Alors qu’une remarque humoristique du Premier ministre français François Bayrou concernant Burger King a fait sourire, la France connaît un phénomène inhabituel, celui du boycott croissant des marques américaines, motivé par des considérations économiques, politiques et sociétales, pouvant s’inscrire dans la durée.
Lors d’une réunion du conseil municipal à Pau le 24 mars, une remarque humoristique du Premier ministre français François Bayrou a suscité l’attention des médias et du public.

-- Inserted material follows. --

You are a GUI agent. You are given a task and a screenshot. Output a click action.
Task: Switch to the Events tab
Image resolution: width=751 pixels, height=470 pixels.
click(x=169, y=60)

Alors qu’il évoquait l’installation d’une borne de recharge électrique devant un restaurant Burger King, François Bayrou s’est exclamé, l’air amusé : «Hum… Burger King.» Cette référence ludique au célèbre slogan de l’enseigne américaine a déclenché quelques rires dans la salle.

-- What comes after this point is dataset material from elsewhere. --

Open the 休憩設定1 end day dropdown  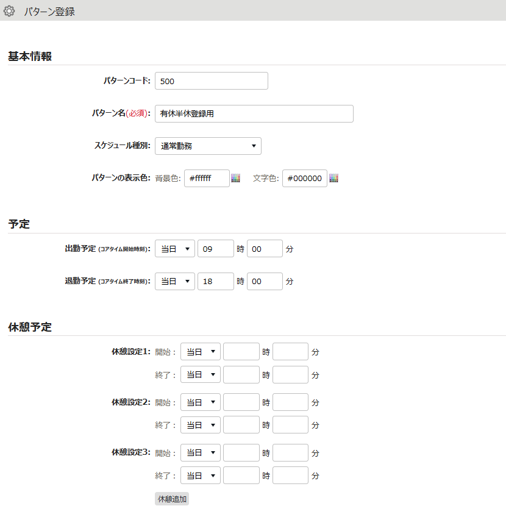200,374
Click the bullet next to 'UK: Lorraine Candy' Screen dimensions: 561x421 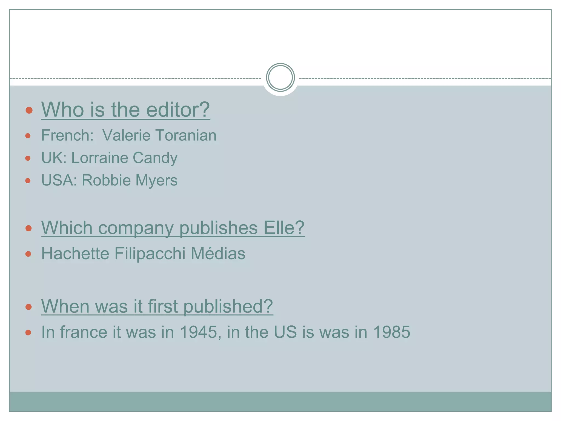click(x=28, y=158)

Cette scène, enregistrée et diffusée largement sur les réseaux sociaux, a rapidement été reprise par Burger King France pour promouvoir avec humour son nouveau menu au cheddar, en plaisantant sur l’idée d’un «nouveau jingle» issu de l’intervention du Premier ministre.
Un contexte de tensions commerciales croissantes entre la France et les États-Unis
Si l’anecdote sur le Premier ministre a suscité l’amusement général, elle survient toutefois dans un contexte particulier de tensions économiques et commerciales grandissantes entre la France et les États-Unis. Ces tensions, alimentées par les récents différends politiques, ont suscité une réaction plus profonde au sein de la société française, matérialisée par un boycott croissant des produits américains.

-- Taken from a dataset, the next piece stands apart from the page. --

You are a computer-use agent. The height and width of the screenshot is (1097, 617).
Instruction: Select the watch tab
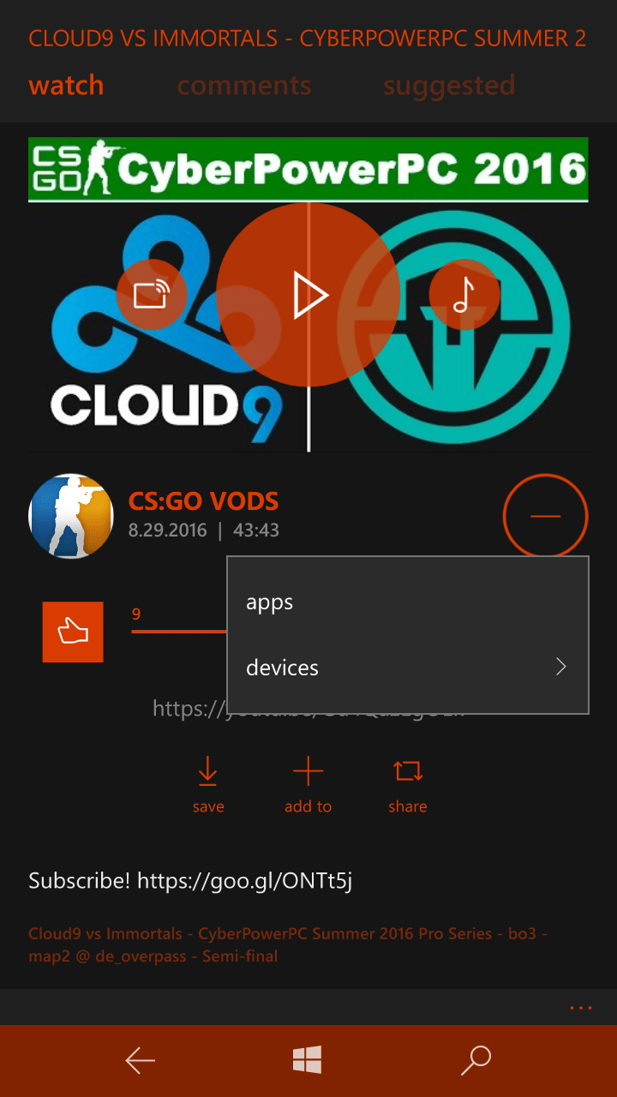tap(66, 86)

Selon un sondage de l’Ifop pour le site touristique NYC.fr, près d’un Français sur trois (32%) affirme avoir renoncé récemment à l’achat de produits ou de marques américaines. Ce chiffre, comparable à celui observé en Suède (29% selon une enquête similaire), traduit une tendance inhabituelle sur le territoire français où cette forme de protestation est généralement peu courante.
Les entreprises principalement visées par ce boycott sont emblématiques de la culture de consommation américaine : Coca-Cola (48%) et McDonald’s (44%) arrivent en tête des marques évitées par les consommateurs français. Starbucks (15%) et KFC (12%), également associés à l’image du fast-food américain, figurent aussi parmi les marques concernées. Tesla (19%) et X (10%), toutes deux dirigées par Elon Musk, représentent les exceptions notables hors secteur alimentaire.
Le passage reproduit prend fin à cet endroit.